Alabama quarterback AJ McCarron (10) reacts after an Alabama field goal against Georgia during the first half of the Southeastern Conference championship NCAA college football game in Atlanta Dec. 1, 2012.

If you think that American higher education doesn’t have its priorities straight, that schools focus way too much on sports, a new study may make you scream.

On Wednesday, the American Institutes for Research released a comprehensive report on college sports spending. Some of the key findings:

*  In 2010, among public institutions with teams in the “Football Bowl Subdivision” — formerly known as Division IA, colloquially known as “major college football” — median spending per athlete was $92,000. Meanwhile, median academic spending per full-time equivalent student was $14,000 at these schools.

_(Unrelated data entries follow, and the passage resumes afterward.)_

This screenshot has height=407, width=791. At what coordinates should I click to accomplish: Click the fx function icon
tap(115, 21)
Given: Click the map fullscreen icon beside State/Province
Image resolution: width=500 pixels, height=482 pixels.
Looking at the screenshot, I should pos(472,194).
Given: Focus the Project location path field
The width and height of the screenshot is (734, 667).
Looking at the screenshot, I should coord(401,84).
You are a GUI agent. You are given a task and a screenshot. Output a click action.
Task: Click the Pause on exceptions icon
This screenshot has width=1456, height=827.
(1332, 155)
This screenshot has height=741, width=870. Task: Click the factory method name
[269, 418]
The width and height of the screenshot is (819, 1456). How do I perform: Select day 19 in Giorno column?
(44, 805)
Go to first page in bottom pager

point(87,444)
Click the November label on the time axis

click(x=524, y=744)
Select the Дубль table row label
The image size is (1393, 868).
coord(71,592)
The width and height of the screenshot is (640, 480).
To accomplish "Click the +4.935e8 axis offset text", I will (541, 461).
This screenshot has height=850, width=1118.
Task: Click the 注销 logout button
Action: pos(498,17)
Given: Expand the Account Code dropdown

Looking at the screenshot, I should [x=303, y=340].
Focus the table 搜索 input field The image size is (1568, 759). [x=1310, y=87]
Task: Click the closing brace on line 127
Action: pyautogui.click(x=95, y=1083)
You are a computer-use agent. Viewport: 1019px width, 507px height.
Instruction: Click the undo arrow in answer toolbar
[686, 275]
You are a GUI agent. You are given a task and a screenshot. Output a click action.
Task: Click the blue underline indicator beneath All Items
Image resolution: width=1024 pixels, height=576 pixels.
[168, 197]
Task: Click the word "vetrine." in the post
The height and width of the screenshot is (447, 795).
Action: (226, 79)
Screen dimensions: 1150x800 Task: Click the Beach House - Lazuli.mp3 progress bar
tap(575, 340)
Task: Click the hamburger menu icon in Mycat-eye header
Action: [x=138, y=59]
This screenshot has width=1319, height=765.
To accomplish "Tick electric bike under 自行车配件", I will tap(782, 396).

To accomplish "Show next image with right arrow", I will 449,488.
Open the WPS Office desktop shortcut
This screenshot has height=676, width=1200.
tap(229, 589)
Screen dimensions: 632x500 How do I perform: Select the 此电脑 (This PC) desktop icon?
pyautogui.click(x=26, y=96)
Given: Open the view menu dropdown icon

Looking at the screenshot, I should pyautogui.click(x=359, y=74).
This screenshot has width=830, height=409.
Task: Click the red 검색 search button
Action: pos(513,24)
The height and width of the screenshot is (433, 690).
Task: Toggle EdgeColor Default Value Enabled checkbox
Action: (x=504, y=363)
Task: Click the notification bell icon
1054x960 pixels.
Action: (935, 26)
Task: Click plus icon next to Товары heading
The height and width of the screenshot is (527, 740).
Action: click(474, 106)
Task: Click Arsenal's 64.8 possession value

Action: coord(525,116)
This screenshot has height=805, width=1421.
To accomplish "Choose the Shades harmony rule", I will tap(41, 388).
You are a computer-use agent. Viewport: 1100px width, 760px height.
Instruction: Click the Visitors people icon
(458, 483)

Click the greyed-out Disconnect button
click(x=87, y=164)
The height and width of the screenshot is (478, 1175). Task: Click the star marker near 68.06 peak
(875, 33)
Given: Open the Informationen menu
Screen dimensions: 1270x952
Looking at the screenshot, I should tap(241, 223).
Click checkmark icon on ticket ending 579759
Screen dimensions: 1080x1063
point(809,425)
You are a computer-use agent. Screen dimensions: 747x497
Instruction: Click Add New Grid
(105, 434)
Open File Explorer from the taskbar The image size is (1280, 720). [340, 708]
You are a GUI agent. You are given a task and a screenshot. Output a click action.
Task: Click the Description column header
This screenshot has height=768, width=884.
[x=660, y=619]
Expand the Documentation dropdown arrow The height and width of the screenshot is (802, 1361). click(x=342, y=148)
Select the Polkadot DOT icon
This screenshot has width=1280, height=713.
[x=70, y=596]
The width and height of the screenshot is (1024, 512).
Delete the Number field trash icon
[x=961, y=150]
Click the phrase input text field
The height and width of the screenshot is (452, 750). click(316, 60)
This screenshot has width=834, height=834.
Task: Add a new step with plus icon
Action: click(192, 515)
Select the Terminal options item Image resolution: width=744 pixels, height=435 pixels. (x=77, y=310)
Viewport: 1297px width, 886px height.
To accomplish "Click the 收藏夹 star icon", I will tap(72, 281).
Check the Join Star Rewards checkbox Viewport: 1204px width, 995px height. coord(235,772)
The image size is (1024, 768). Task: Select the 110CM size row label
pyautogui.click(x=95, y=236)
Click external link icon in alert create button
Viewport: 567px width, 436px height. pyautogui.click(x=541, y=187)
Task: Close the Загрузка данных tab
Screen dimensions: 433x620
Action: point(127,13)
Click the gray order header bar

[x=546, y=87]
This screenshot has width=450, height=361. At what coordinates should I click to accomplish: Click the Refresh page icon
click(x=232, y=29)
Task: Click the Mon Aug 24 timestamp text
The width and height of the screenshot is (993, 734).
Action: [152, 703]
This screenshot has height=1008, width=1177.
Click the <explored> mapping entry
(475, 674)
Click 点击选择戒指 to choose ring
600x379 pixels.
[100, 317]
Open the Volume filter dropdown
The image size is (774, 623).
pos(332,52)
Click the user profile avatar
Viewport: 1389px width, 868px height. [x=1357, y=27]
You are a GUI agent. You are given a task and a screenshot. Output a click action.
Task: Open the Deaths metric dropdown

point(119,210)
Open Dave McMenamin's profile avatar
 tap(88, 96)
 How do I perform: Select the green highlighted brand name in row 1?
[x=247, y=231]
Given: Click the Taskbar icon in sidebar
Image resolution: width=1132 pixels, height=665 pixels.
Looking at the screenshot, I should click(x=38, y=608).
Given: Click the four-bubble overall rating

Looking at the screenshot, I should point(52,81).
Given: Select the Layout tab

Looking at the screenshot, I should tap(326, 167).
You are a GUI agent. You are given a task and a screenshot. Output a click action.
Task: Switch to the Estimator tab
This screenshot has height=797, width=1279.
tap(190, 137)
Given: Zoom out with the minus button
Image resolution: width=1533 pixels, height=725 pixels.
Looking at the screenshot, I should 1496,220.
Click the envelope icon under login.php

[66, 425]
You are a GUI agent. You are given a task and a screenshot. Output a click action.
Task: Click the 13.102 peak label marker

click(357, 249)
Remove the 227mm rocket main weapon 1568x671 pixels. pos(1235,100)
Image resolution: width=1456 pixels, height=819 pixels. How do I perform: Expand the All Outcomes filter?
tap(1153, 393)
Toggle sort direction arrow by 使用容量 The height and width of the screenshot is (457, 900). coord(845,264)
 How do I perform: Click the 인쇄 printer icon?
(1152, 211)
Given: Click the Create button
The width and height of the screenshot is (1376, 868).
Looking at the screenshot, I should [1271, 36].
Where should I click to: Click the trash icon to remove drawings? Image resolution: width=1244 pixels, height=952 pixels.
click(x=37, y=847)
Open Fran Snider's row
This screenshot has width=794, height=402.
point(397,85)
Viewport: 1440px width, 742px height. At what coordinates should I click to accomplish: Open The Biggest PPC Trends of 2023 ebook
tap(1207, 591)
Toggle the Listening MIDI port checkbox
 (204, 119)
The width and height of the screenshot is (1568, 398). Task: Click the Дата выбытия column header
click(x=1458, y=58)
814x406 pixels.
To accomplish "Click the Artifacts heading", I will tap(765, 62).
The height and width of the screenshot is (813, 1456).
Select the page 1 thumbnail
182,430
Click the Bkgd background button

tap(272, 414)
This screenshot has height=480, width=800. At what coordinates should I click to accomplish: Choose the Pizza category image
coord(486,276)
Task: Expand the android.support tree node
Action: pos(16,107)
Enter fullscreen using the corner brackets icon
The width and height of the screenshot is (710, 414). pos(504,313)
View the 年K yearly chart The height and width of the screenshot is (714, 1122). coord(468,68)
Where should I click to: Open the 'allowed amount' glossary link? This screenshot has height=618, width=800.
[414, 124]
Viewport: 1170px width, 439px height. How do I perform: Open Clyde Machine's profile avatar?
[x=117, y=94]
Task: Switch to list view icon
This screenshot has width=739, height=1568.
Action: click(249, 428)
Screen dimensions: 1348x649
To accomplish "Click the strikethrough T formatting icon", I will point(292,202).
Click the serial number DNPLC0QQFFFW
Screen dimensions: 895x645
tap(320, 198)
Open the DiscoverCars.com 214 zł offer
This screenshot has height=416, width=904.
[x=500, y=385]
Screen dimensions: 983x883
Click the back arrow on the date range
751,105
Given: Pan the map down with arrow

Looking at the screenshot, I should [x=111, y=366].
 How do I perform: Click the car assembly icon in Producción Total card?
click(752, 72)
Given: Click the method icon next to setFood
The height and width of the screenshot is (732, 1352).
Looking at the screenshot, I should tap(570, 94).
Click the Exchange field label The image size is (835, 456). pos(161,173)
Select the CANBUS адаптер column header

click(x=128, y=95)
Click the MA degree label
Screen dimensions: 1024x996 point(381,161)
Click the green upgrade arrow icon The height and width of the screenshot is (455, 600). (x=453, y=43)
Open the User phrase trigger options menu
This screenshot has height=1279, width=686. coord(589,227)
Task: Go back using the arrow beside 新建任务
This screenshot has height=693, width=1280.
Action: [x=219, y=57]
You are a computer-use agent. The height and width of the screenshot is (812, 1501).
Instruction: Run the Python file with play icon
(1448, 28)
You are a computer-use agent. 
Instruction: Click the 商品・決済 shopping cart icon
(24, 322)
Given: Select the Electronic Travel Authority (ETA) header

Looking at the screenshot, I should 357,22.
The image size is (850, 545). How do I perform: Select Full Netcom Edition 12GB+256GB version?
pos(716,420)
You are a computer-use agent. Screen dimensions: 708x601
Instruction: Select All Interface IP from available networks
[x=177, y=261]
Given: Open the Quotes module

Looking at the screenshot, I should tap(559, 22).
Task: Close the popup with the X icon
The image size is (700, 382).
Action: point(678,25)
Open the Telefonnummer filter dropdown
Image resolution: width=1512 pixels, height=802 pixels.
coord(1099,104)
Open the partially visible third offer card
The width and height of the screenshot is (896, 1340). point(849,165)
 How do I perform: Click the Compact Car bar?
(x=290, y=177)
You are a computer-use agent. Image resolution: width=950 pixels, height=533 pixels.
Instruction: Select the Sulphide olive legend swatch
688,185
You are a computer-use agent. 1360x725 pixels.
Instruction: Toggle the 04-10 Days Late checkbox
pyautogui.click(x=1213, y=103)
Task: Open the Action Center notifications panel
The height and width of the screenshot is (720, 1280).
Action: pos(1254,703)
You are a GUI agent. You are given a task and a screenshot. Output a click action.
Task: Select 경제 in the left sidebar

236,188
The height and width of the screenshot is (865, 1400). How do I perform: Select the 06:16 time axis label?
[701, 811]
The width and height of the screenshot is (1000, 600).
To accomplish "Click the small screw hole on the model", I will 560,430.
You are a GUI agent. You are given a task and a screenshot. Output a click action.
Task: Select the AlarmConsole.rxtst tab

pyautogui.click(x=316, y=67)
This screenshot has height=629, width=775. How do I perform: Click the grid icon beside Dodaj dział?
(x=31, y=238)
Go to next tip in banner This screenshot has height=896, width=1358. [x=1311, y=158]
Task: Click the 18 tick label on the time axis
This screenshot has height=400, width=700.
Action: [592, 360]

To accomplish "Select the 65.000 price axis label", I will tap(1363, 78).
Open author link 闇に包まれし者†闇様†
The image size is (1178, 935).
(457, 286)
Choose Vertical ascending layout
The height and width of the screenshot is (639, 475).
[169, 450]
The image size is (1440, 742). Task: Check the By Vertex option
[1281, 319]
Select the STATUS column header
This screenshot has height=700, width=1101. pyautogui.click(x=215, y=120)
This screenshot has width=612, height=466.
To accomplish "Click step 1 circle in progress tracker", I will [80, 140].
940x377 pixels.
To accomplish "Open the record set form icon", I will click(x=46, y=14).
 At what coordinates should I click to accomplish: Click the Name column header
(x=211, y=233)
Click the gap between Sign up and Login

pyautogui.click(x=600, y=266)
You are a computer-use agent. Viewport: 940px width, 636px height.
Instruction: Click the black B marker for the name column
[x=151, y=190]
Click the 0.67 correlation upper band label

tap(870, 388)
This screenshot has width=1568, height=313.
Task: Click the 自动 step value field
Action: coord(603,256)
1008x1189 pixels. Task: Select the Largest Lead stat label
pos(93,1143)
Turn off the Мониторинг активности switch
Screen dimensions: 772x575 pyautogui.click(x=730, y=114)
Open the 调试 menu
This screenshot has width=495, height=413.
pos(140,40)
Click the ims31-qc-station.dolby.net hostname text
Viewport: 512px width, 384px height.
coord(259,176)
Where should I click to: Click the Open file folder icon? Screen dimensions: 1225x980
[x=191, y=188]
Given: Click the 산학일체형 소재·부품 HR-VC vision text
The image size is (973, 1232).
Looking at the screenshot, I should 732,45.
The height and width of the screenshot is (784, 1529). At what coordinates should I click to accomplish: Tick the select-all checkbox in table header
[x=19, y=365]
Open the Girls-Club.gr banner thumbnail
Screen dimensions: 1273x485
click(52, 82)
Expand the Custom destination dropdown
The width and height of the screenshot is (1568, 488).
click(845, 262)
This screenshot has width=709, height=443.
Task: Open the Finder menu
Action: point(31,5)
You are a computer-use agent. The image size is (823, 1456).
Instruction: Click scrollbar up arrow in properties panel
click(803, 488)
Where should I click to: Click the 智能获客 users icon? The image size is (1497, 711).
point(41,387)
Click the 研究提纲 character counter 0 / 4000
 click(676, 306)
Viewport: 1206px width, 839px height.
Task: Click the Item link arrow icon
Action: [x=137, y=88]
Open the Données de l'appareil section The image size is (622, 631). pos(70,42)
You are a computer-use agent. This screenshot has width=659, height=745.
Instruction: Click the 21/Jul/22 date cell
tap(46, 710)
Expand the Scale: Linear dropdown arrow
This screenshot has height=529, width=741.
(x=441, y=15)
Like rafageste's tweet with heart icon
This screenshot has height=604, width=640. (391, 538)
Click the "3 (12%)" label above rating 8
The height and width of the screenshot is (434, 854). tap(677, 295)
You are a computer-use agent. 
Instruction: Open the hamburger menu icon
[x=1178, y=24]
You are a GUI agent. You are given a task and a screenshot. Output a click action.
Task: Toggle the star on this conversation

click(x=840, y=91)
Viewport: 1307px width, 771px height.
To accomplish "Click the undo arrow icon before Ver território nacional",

(MORE: The College Football Top 25 – As Ranked By Academics)

* Schools in the Southeastern Conference are the biggest athletic spenders, and have the widest gap between school spending and sports spending. Median athletic spending, per athlete, was $163,931 in the SEC in 2010; the median academic spending, per student, that year was $13,390. So on a per capita basis, SEC schools spent 12.2 times as much on sports than on academics (note: all the data, throughout the study, are for public institutions only). That’s the largest gap among the so-called “BCS ” conferences, which include the SEC, Big 12, Pac-10 (now the Pac-12), Big East, Big Ten and Big East. The Big East has the smallest gap. Spending per athlete in 2010 was $91,936; that was 6.7 times more than academic spending per student.

* Spending on sports is rising much faster than spending on schools. Among those schools with major college football teams, spending per athlete increased 51% between 2005 and 2010. Meanwhile, per student academic spending rose 23%.

* What’s perhaps most disturbing is that even during the recession, athletic subsidies — money from other university resources, student fees, or state appropriations used to support sports — were growing at a much faster rate than overall per capita school spending. For the Football Bowl Subdivision Schools, for example, athletic subsidies per athlete spiked 61% between 2005 and 2010 (compared with the 23% rise for per student academic spending).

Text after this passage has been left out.